**Exercise**
In the listing below, how many lines contain the word "Viewport"? Answer with the number alone.

**Working data**
↓

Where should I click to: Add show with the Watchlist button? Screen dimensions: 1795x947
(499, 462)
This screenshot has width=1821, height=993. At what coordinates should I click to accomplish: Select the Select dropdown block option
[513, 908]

↑
↓

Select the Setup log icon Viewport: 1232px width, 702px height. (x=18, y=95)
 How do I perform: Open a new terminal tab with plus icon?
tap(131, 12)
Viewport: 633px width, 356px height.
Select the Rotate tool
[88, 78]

↑
↓

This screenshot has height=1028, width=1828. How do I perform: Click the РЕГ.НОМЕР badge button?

↑

**Answer to this task**
2